Luxo grandioso e 1.400 trabalhadores mortos: O palácio que queria ser maior que o Vaticano

A história do Palácio de Mafra, cenário principal de ‘A Rainha Margot’, compete em épico puro (e, às vezes, terror) com a história sangrenta que inspirou o filme de 1994 estrelado por Isabelle Adjani

“Matem-nos! Mas matem-nos a todos, para que não sobre ninguém para me culpar.” Esta é a frase proferida por um rei, Carlos IX de França que, perante a possibilidade de uma revolta de consequências imprevisíveis, decidiu tomar medidas drásticas. Cometer um crime que limpasse o próprio crime. Embora pareça, por outro lado, que a frase é apócrifa. De qualquer forma, o realizador Patrice Chéreau e a sua argumentista, Danièle Thomson, guardaram-na para o guião de A Rainha Margot (1994), obra-prima cinematográfica que acaba de completar 30 anos, e que hoje parece mais relevante do que nunca. O filme é um blockbuster de autor, um épico sangrento e romântico. Para fazê-lo, foram usados os melhores atores, os melhores profissionais técnicos e artísticos e as melhores locações. Entre eles estava o Palácio Nacional de Mafra, em Portugal, cuja história corre paralela à do próprio filme. Duas histórias de esplendor e também de desolação.

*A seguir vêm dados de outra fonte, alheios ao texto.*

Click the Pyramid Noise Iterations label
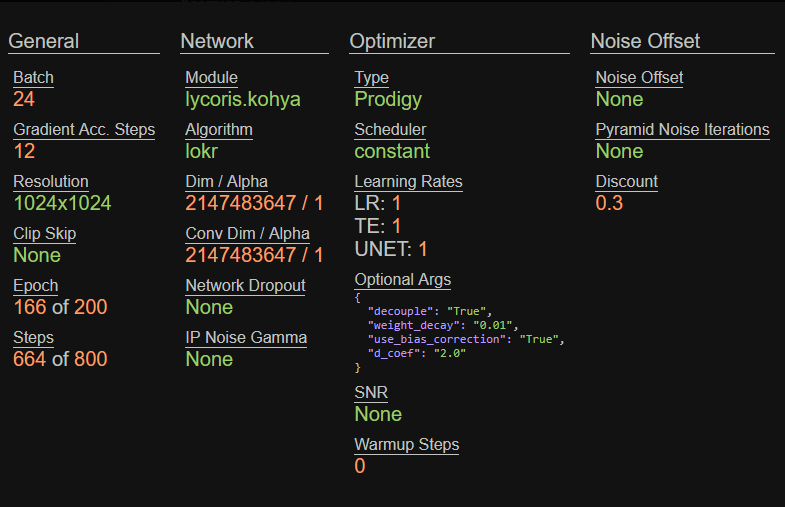The width and height of the screenshot is (785, 507). (x=682, y=130)
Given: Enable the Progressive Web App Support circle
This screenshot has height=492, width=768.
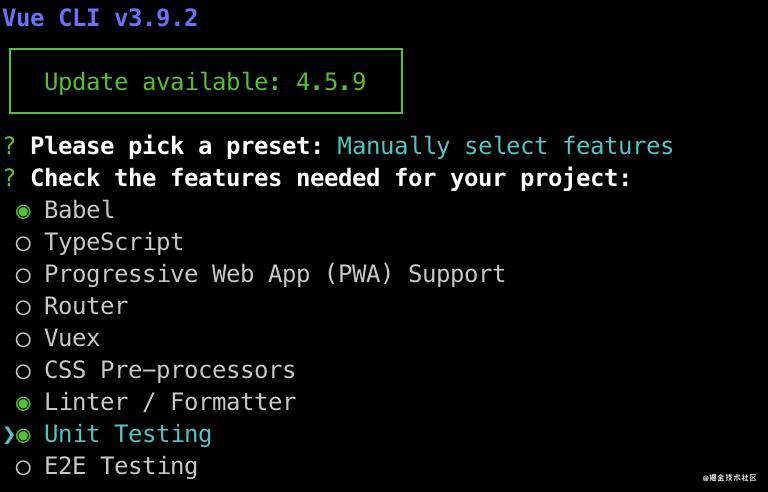Looking at the screenshot, I should (x=23, y=275).
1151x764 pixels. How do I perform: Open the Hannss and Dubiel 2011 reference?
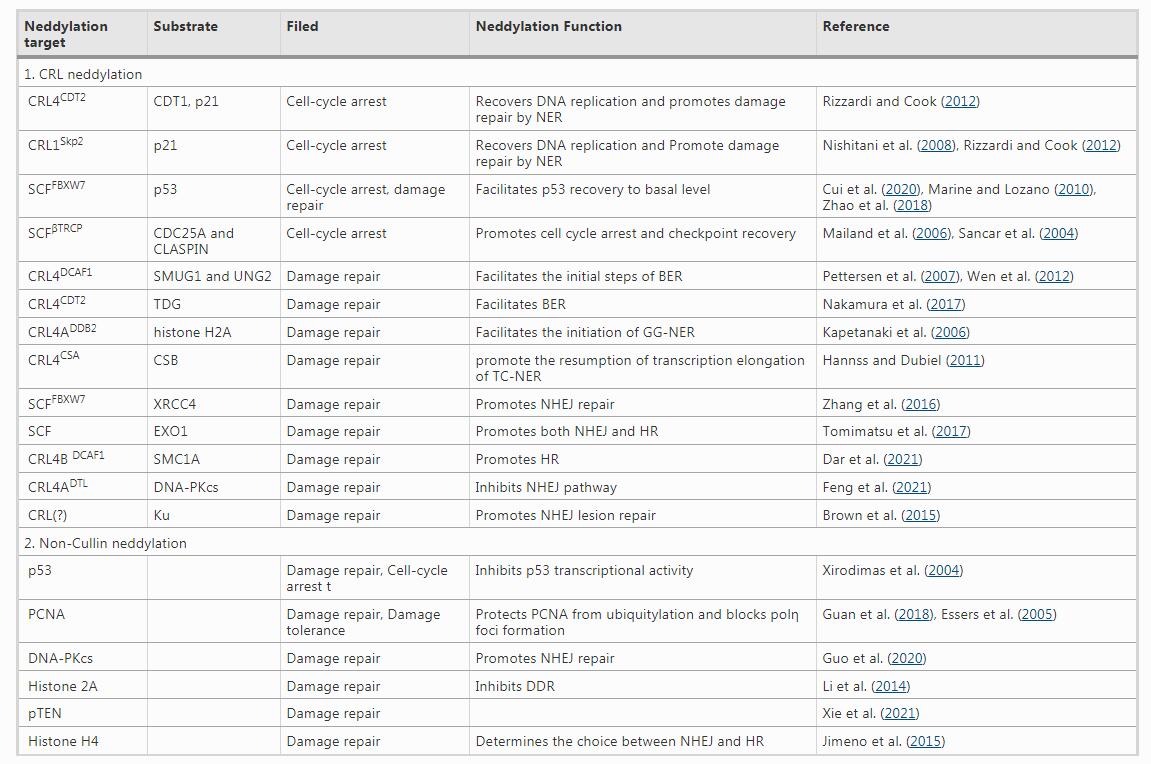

Era a Rainha Margot, mas originalmente seria Os Três Mosqueteiros. No final dos anos 1980, diretores como Claude Berri (Germinal), Jean-Jacques Annaud (O Nome da Rosa), Luc Besson (Imensidão Azul) e Jean-Paul Rappeneau (Cyrano de Bergerac) estavam fazendo grandes sucessos de bilheteria na França com blockbusters à moda antiga. Patrice Chéreau, o diretor de teatro mais prestigiado da França, havia feito quatro filmes menores e esperava fazer um sucesso popular com uma nova versão das aventuras de D’Artagnan e seus companheiros.

Ele foi derrotado por outro diretor, Jean Becker, embora esse projeto nunca tenha se concretizado. Em vez disso, Chéreau leu outro romance de Alexandre Dumas, La Reine Margot, sobre o massacre do Dia de São Bartolomeu em Paris em 1572, e encontrou seu projeto ideal. Ele persuadiu Claude Berri, que não era apenas um diretor, mas também um dos produtores mais poderosos da França, a obter o financiamento — a coprodução foi montada com a Alemanha e a Itália — graças ao fascínio de uma estrela de cinema, Isabelle Adjani, que acabara de triunfar com sua indicação ao Oscar por Camille Claudel.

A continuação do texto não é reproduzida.